Quote:We have 19 smarties in a bag left. 6 spills on the floor. What are the chances of 4 out of that 6 being blue, if there were 2 red 6 blue 5 brown 3 yellow and 3 green in the bag?
SassuWunnu:We have 19 smarties in a bag left. 6 spills on the floor. What are the chances of 4 out of that 6 being blue, if there were 2 red 6 blue 5 brown 3 yellow and 3 green in the bag?
CPhill:I'm not a probability "guru," but I believe that we are just counting "sets" of things. (BTW...the marbles could have hit the ground one by one, but maybe not....maybe 6 of them (or any subset of such) struck the ground almost simultaneously !!!........ )

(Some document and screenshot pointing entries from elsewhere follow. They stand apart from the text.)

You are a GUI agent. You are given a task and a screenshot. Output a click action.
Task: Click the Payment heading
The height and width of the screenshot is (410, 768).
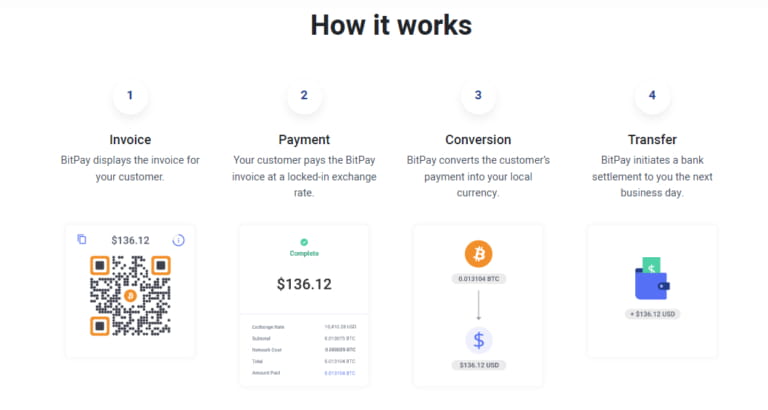pyautogui.click(x=304, y=140)
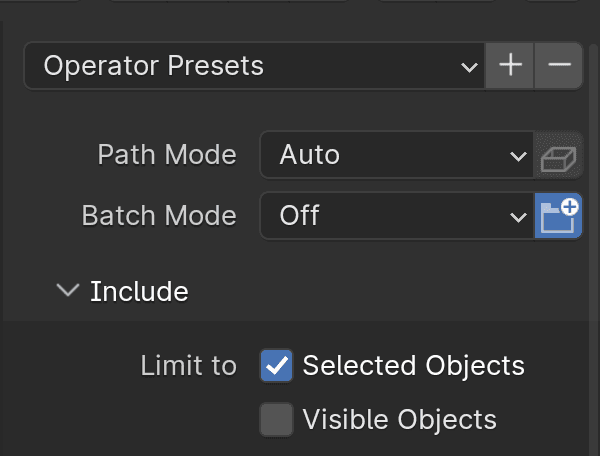Open the Path Mode Auto dropdown
This screenshot has height=456, width=600.
coord(397,155)
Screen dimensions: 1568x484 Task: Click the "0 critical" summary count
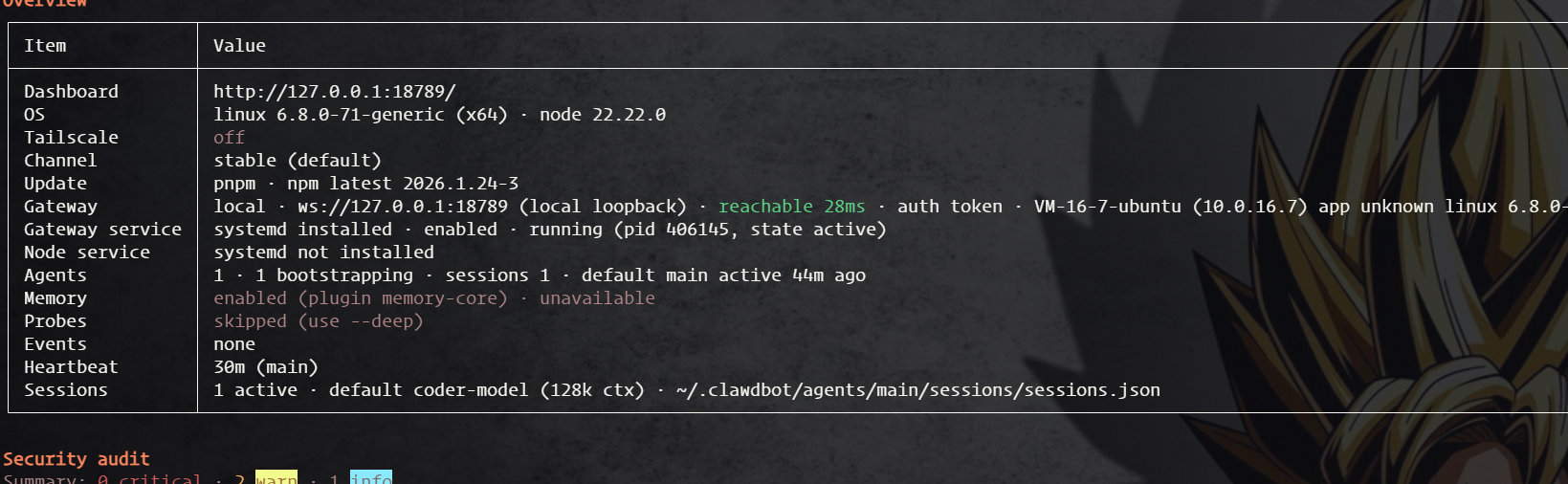click(x=149, y=477)
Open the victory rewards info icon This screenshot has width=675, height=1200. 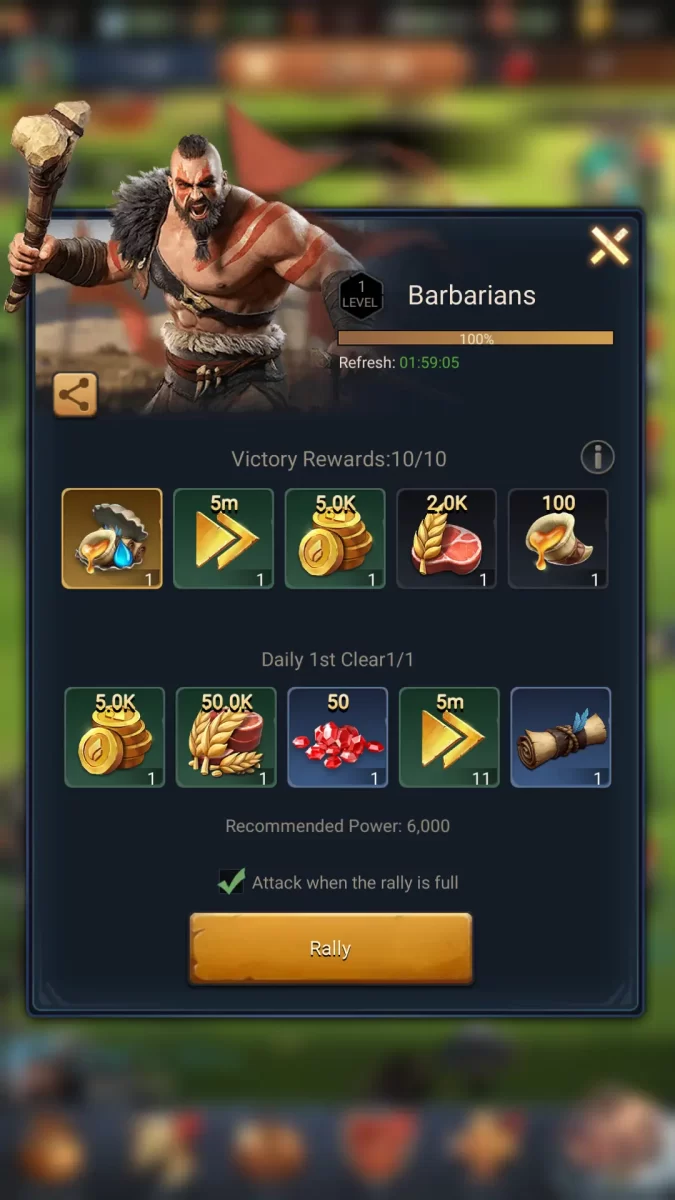[598, 458]
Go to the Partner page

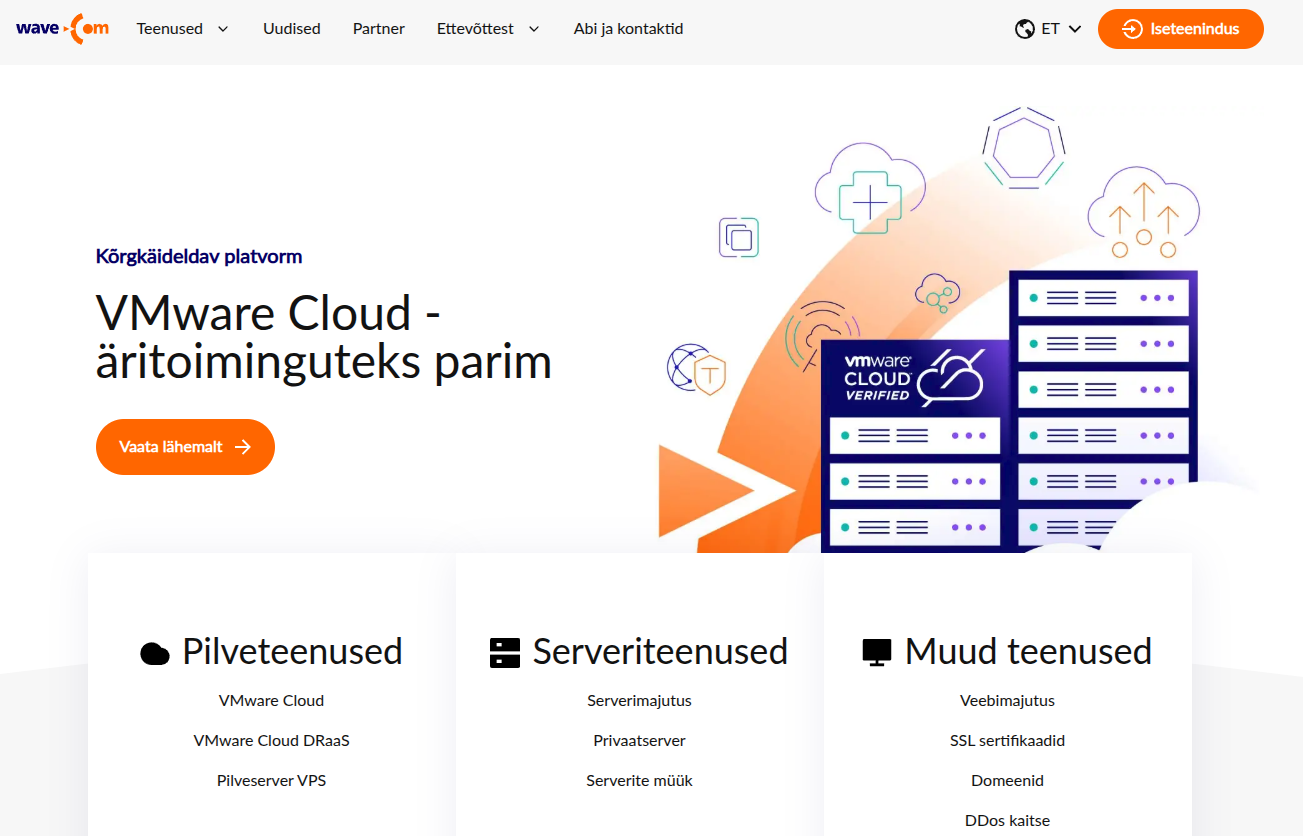point(379,29)
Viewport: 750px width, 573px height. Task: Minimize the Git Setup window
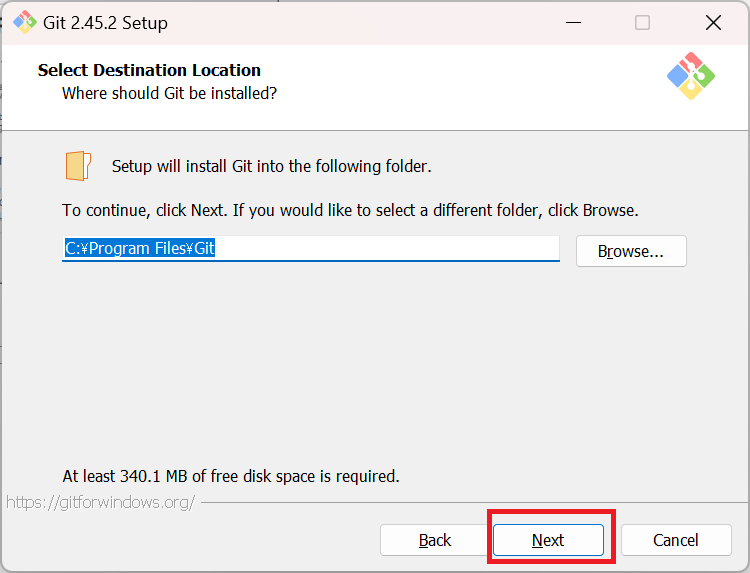point(573,22)
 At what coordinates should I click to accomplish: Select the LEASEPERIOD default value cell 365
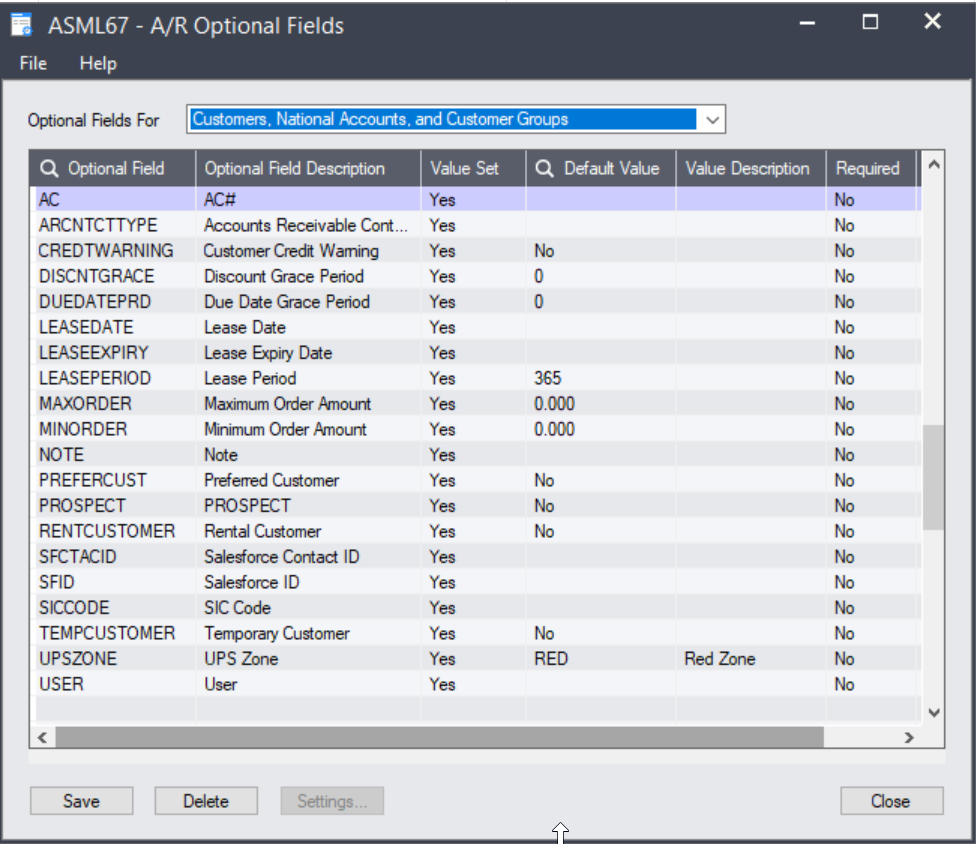point(548,378)
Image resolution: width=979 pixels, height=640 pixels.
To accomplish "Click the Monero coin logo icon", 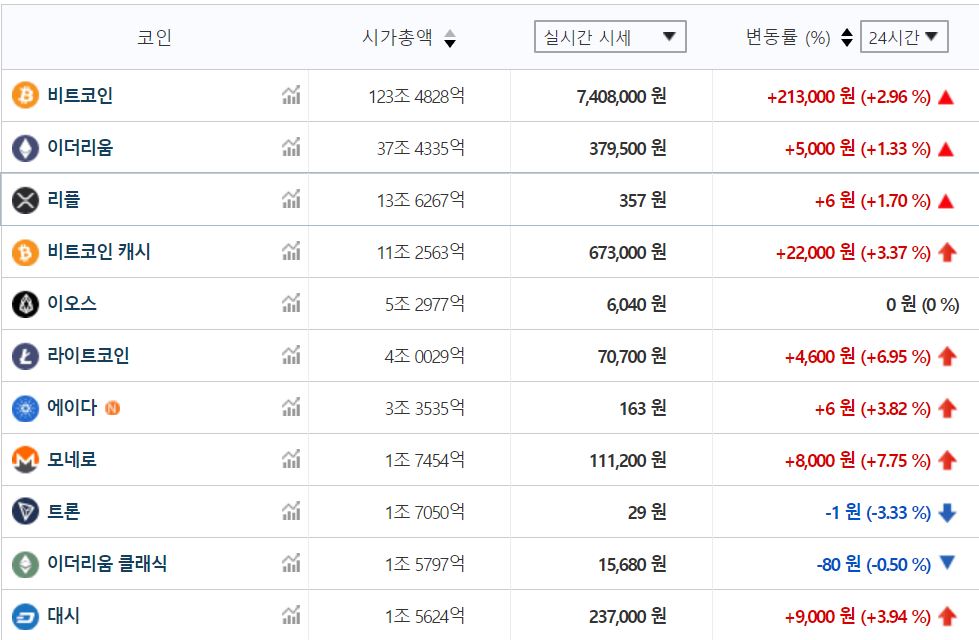I will coord(25,460).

So, the total number of "sets" that we could have (the sample space) is just C(19, 6).
And we're interested in choosing 4 of the 6 blue ones and the other 2 out of the remaining 13.
So we have
C(6 , 4) * C( 13, 2) / C(19, 6)
Which I believe is the same thing that Melody found, so I won't bother with any computations !!!
Anyone else have any thoughts on this one ???
There are usually two methods of solution for his type of problem, a method based on counting, as used by Melody and CPhill, and a basic probability method.
The counting method has already been discussed, so here is the probability method.
Suppose that the six smarties fall in the sequence BBBBOO, where B represents a blue smartie and O one of the other colours.
The probability of that sequence happening will be
(6/19)*(5/18)*(4/17)*(3/16)*(13/15)*(12/14).
If you consider any other sequence consisting of four blues and two others, the individual fractions will be different but the combined top and bottom lines will be the same.
So, for example, if the sequence happened to be OBBOBB, the probability would be (13/19)*(6/18)*(5/17)*(12/16)*(4/15)*(3/14).
Different fractions, but the combined top line is still 13*12*6*5*4*3 and the bottom line 19*18*17*16*15*14.
So, the overall probability will be this probability multiplied by the number of possible sequences consisting of four blues and two others, that is,
(6/19)*(5/18)*(4/17)*(3/16)*(13/15)*(12/14)*6C4 = 0.0028748*15 = 0.0431(4dp).